You’re right. There’s one image just like that on the website of a competitive product of Elements. They claim that the perspective correction does wonders, but when you look at the picture, it’s odd in some way.

Ray
P
Phosphor
Jul 2, 2003
Susan,

Panotools has a reputation for being crash prone so it’s not just you. I tried it a while ago and it crashed my system so I don’t use it. That was under Windows 98, I’m using XP now but haven’t tried it again and I haven’t checked to see if there’s a newer version out. I hadn’t heard of PTLens. Maybe I should take another look at Panotools.

I see Chuck has been busy!
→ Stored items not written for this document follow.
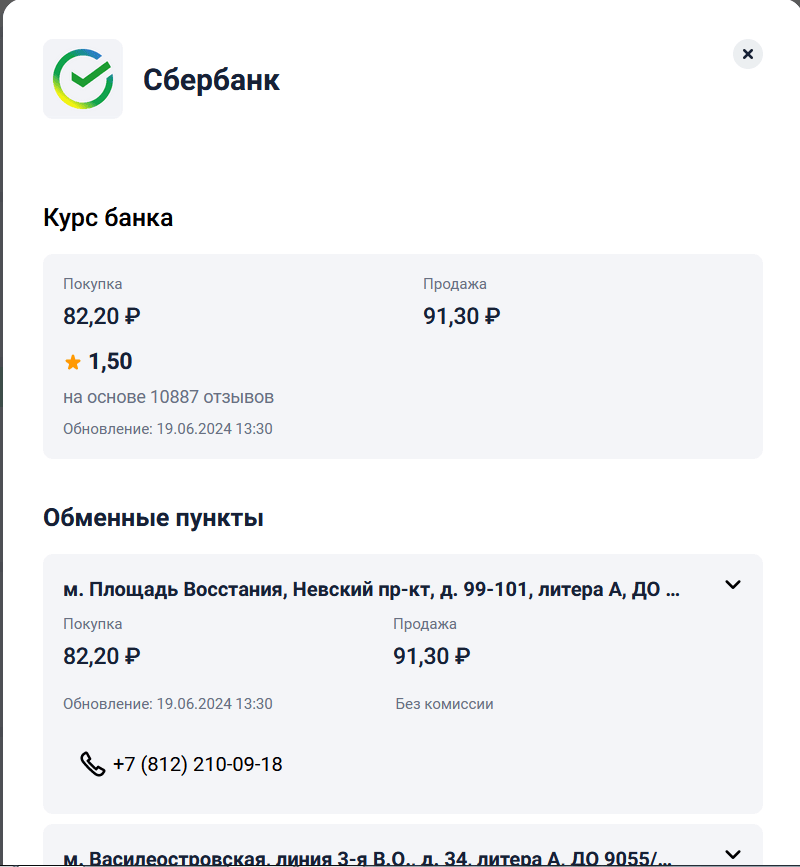
Task: Select the Продажа rate under Курс банка
Action: click(x=461, y=317)
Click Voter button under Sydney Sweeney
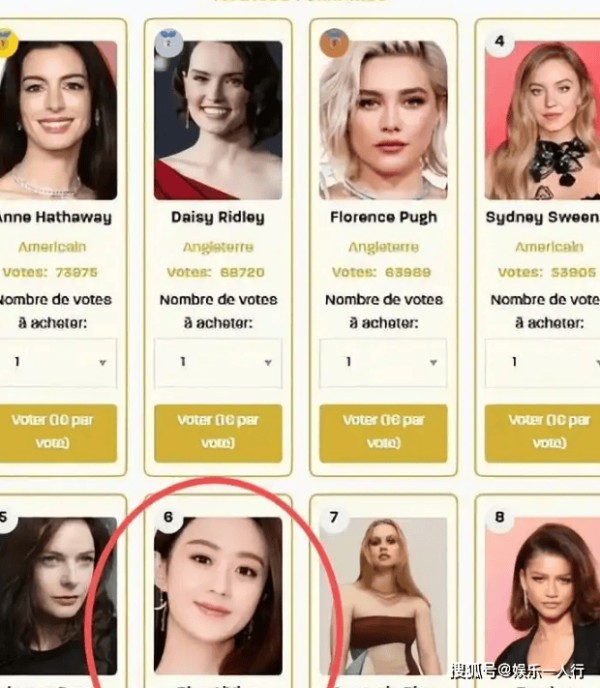The image size is (600, 688). coord(543,433)
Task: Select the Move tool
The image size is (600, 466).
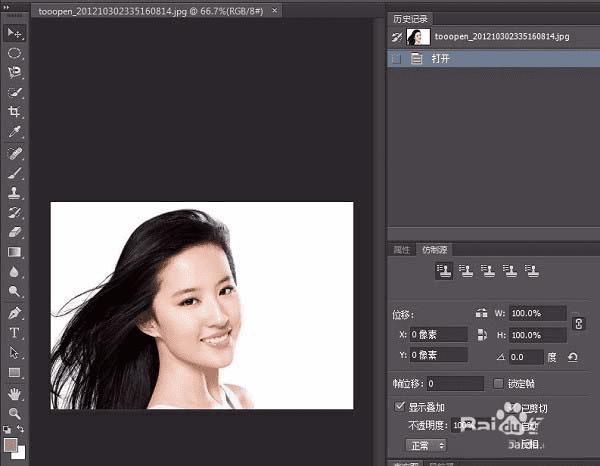Action: point(15,33)
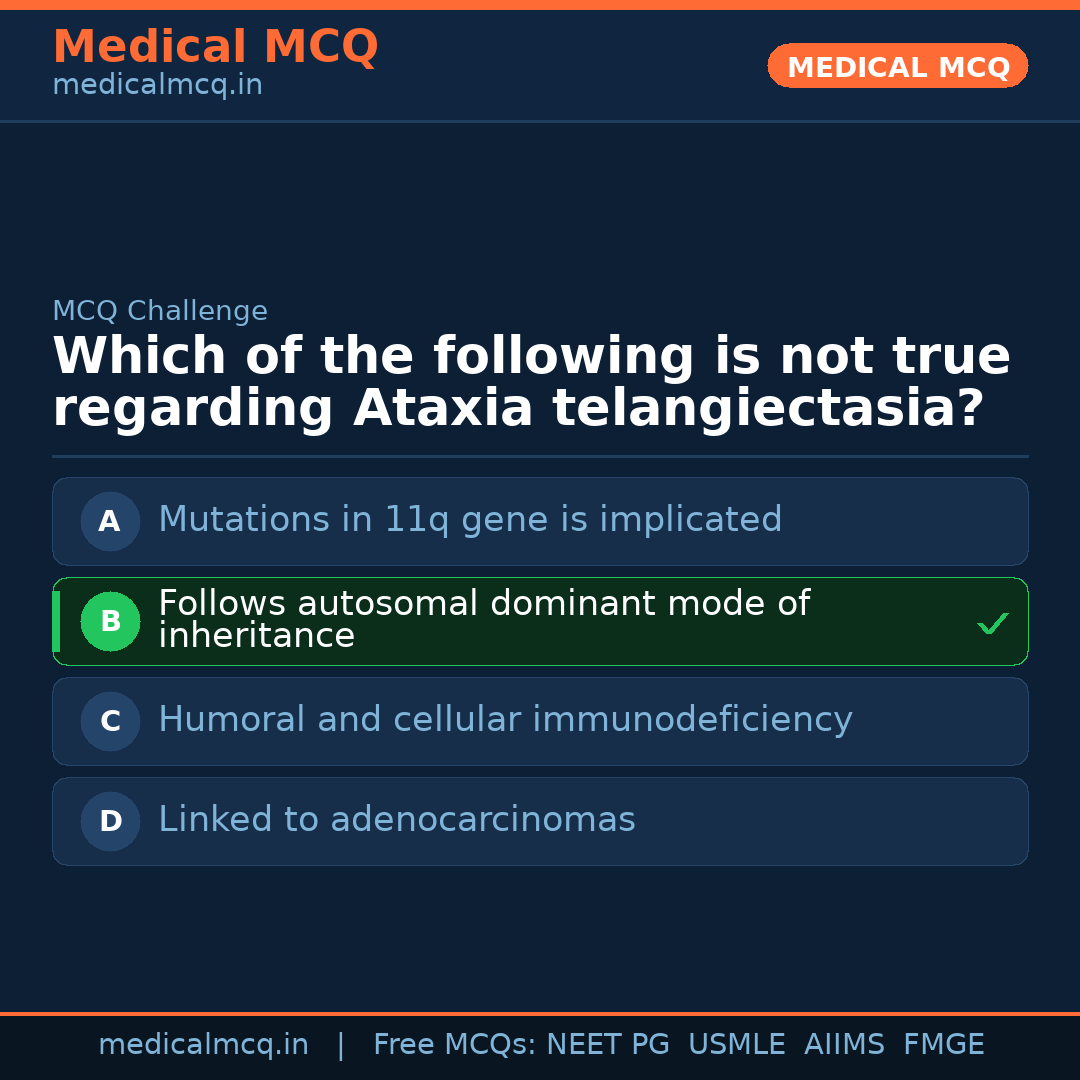Click the letter A circle badge
The image size is (1080, 1080).
(x=110, y=521)

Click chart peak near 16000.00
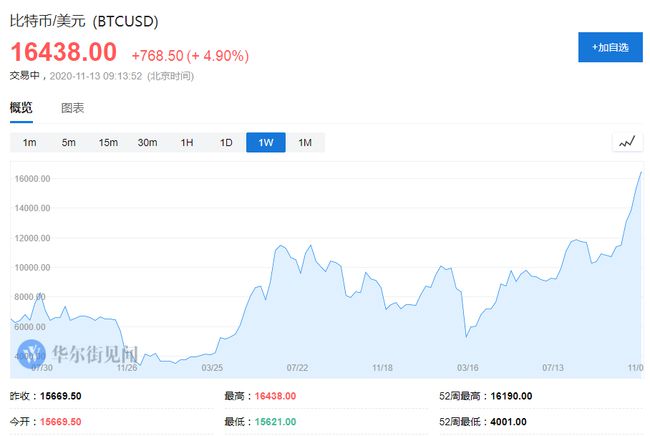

Lot’s of helpful people here! His first reference is basically the same technique as what I gave only they use a smaller increase in the canvas size. That amount (25%) doesn’t come close to reaching the corners of my photos and doesn’t do a good job of matching the curvature. I’m lucky, my camera lens doesn’t show much distortion and I’ve been able to correct it fairly well with that technique using 50% and settings in the -5 to +5% range. Distortion varies with focal length but it’s different for each lens design. The old caveat applies: your milage may vary.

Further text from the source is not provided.